## SELECTED PASSAGE
====================

SRM Institute of Science and Technology (SRMIST), formerly SRM University, is a private higher education institute deemed to be university, located in Kattankulathur, Chengalpattu (near Chennai), Tamil Nadu, India. Founded in 1985 as SRM Engineering College in Kattankulathur, it gained the deemed status in 2002. SRM Institute of Science and Technology includes six campuses, four in Tamil Nadu — Kattankulathur, Ramapuram and Vadapalani, and Tiruchirappalli, one in Andhra Pradesh — Amaravati, and one in NCR Delhi.

History 
The first college of what is now SRMIST, SRM (Sri Ramaswamy Memorial) Engineering College, was established in 1985, followed by the other SRM colleges from 1992 to 1997. The institute gained deemed status in 2002 as SRM Institute of Science and Technology and renamed SRM University in 2006. In 2017, its name was reverted to SRM Institute of Science and Technology following UGC's request to drop "University" from the name.

Campuses

Kattankulathur campus
Located about  away from the city of Chennai, this campus is situated on a 250 acre site overlooking Grand Southern Trunk Road (GST Road), NH-32. The main campus at Kattankulathur consists of a College of Engineering and Technology, College of Medicine and Health Sciences, College of Science and Humanities, School of Management and School of Law. It is also one of the few schools in India that offers a Degree in Telecom studies.

Kattankulathur Campus also houses the SRM Medical College Hospital and Research Center and the SRM Hotel. The SRM Hospital can accommodate 1200 in-patients with 25 specializations in PG education in medical science.

The campus also accommodates the SRM Institute of Hotel Management, SRM Arts and Science College, SRM Law College, SRM Management College, Valliammai Engineering College, and Valliammai Polytechnic College.

Ramapuram campus
The Ramapuram Campus of SRM Institute of Science and Technology is located at Ramapuram, Chennai. It houses three colleges, the Faculty of Engineering and Technology, SRM Dental College, and Easwari Engineering College. The campus also offers Bachelor of Architecture, Bachelor of Design, MBA, science & humanities, and dental courses.

Vadapalani campus
Vadapalani Campus is located at Vadapalani, Chennai. This campus houses the Faculty of Engineering and Technology, Faculty of Management Sciences, Faculty of MCA. The SRM Institute for Medical Sciences is also located within the campus.

Tiruchirappalli campus 
The  campus at Trichy on the Trichy-Chennai highway houses the faculties of Engineering & Technology, Science & Humanities, Allied Medical Science and Management.

NCR campus 
The  campus at Modinagar on Delhi-Meerut highway houses the faculties of Engineering & Technology, Management and Teacher Education.

====================

## BRIEF A
Do these statements agree with the SRMIST article? (i) The institute began in 1985 as SRM Engineering College. (ii) The Kattankulathur campus stands on a 300 acre site. (iii) The SRM Hospital can take 1200 in-patients. Answer yes or no for each, quoting the words of the article that decide it.
## BRIEF B
In the SRMIST article, take the part that opens with the words containing "Tiruchirappalli campus" and closes with "and Teacher Education.". Rewrite it with "departments" substituted for "faculties".
Nothing in the listing is needed for this work.

[Saved data entries]
====================

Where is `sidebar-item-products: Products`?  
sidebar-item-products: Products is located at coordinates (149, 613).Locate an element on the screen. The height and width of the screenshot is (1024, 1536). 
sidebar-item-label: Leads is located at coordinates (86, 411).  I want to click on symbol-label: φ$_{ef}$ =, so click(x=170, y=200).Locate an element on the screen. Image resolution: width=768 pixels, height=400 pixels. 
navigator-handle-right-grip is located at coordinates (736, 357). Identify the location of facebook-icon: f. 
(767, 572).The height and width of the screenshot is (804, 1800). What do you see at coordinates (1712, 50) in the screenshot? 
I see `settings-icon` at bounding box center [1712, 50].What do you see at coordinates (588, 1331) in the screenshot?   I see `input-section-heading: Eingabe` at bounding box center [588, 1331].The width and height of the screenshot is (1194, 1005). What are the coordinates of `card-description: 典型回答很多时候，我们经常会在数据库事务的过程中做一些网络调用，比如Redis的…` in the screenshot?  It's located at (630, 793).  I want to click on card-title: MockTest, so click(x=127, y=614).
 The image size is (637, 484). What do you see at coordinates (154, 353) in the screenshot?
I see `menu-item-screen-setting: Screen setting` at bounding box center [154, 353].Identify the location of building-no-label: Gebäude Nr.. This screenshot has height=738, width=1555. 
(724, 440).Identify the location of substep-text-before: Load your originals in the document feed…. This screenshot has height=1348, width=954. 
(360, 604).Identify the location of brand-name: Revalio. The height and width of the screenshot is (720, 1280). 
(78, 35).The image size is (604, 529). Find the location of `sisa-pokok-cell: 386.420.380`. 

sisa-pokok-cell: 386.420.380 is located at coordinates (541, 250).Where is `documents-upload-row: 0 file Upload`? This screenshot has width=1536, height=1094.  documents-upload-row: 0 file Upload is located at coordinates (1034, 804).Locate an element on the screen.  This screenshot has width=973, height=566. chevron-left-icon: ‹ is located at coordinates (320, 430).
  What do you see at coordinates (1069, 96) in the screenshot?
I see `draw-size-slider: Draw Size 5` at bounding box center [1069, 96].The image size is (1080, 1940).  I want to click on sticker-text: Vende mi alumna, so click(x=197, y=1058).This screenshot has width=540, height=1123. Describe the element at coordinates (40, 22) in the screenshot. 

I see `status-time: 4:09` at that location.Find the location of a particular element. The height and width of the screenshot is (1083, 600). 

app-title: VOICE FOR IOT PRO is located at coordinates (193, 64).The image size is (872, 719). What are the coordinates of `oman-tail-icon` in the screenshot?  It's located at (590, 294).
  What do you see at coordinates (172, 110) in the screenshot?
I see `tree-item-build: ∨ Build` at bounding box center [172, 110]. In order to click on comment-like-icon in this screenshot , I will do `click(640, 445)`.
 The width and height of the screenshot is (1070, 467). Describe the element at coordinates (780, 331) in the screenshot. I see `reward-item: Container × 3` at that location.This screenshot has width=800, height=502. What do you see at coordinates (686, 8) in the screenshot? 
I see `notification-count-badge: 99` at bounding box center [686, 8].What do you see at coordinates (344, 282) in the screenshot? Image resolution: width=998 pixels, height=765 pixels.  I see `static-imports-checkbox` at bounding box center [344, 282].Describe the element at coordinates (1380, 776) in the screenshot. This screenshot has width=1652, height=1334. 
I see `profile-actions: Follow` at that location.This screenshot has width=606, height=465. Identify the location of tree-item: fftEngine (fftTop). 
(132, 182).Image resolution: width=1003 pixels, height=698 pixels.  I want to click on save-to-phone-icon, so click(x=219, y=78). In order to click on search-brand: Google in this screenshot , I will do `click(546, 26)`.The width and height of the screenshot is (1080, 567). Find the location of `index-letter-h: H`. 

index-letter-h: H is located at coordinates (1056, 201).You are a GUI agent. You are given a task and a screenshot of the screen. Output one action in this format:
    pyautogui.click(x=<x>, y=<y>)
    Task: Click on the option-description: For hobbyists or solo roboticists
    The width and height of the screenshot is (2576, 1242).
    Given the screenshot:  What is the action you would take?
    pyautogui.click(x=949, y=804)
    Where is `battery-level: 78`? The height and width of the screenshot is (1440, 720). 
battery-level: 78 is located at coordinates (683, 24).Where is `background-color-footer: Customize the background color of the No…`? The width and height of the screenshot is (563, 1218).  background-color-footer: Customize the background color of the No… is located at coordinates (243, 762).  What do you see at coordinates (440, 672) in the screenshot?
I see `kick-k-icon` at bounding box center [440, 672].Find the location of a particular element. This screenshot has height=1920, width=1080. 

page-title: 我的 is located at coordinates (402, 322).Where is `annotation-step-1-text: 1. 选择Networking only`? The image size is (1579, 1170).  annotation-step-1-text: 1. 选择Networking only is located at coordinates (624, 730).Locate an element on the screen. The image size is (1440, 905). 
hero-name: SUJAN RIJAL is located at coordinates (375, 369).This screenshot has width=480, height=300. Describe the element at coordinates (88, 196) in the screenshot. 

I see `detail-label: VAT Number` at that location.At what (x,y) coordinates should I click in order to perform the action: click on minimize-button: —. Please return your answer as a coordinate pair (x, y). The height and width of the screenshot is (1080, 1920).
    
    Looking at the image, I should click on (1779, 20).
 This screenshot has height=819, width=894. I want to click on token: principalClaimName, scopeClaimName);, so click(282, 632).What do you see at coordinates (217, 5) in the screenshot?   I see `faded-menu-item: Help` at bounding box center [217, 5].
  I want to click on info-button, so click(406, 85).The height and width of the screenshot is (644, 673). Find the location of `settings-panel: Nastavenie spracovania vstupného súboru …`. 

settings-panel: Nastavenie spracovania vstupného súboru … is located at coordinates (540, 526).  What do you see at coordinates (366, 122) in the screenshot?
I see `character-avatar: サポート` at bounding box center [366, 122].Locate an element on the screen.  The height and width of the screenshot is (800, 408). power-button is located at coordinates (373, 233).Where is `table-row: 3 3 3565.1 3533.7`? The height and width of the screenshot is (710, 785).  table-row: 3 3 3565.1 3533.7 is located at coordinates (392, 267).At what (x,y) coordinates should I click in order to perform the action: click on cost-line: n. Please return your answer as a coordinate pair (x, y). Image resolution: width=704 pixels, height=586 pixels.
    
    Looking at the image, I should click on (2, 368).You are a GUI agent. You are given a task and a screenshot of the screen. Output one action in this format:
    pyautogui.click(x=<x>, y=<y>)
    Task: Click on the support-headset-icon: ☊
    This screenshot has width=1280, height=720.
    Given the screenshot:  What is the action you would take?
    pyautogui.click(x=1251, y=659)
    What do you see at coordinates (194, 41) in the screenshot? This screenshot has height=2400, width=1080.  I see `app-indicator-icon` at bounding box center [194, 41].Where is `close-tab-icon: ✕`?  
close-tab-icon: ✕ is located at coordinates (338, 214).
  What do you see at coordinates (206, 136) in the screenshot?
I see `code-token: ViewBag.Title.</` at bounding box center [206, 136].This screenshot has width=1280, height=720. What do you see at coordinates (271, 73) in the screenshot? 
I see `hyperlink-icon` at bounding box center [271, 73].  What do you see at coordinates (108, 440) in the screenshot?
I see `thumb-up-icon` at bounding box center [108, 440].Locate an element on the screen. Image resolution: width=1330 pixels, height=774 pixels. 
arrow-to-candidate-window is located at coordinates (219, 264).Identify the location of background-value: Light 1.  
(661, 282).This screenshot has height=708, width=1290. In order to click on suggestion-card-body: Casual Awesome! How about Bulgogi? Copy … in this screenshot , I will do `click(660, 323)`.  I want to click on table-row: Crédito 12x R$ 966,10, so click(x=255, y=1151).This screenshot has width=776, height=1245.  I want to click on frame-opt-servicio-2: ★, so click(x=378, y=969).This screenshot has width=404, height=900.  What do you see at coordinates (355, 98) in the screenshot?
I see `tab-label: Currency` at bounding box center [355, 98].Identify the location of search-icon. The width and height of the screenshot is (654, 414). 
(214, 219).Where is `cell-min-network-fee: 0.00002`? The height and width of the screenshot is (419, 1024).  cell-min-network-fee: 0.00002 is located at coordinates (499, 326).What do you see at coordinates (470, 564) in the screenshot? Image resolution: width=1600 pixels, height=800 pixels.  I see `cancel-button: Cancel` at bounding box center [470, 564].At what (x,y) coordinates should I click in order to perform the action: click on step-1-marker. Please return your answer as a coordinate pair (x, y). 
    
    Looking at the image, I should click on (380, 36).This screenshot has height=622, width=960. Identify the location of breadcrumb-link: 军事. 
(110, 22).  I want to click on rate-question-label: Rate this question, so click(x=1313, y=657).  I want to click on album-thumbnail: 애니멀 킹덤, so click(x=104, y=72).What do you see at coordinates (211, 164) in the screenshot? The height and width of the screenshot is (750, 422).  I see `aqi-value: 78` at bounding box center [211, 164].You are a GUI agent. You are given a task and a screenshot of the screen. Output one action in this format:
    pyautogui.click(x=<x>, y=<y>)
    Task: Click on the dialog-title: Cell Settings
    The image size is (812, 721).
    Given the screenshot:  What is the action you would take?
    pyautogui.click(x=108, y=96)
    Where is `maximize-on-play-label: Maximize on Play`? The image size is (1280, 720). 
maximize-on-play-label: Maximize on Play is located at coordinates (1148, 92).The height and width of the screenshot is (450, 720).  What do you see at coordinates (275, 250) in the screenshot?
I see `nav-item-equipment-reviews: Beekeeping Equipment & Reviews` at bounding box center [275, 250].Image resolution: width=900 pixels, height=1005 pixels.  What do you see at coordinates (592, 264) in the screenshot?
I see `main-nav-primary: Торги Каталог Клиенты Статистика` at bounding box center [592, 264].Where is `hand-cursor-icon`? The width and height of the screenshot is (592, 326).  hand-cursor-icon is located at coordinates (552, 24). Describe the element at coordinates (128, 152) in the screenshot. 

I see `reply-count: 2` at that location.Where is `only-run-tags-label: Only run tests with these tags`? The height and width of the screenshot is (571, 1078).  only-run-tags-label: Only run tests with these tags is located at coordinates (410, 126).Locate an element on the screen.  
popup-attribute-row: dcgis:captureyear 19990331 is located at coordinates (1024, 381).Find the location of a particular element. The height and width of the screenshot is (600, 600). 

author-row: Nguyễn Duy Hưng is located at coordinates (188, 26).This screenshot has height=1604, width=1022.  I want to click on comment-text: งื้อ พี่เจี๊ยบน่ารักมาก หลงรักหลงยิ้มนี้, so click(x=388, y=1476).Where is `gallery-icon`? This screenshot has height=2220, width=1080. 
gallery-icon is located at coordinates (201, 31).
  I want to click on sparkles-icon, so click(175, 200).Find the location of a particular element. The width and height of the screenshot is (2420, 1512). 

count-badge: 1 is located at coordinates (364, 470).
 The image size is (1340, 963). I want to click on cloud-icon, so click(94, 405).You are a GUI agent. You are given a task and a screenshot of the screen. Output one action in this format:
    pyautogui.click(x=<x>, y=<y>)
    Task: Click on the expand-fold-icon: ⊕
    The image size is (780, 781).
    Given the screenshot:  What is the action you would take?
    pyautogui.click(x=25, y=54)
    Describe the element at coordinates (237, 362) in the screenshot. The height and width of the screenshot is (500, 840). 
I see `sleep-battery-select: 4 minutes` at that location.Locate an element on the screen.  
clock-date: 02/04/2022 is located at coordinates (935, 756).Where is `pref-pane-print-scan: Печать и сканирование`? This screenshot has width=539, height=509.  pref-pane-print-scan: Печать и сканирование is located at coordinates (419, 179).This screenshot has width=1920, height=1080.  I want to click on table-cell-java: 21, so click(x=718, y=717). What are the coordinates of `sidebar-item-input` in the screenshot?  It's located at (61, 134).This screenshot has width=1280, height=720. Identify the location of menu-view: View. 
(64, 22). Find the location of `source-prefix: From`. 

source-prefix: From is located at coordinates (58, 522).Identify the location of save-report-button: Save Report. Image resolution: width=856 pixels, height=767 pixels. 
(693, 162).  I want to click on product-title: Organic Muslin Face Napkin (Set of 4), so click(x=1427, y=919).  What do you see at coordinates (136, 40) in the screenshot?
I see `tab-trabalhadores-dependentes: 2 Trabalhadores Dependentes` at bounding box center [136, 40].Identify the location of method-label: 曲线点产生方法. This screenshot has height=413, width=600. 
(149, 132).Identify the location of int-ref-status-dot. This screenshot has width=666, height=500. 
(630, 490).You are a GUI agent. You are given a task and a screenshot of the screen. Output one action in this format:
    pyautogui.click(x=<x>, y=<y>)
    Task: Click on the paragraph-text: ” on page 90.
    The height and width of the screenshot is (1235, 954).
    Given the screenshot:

====================

## RESULT A
(i) Yes: "Founded in 1985 as SRM Engineering College in Kattankulathur"
(ii) No: "this campus is situated on a 250 acre site"
(iii) Yes: "The SRM Hospital can accommodate 1200 in-patients"

## RESULT B
Tiruchirappalli campus 
The  campus at Trichy on the Trichy-Chennai highway houses the departments of Engineering & Technology, Science & Humanities, Allied Medical Science and Management.

NCR campus 
The  campus at Modinagar on Delhi-Meerut highway houses the departments of Engineering & Technology, Management and Teacher Education.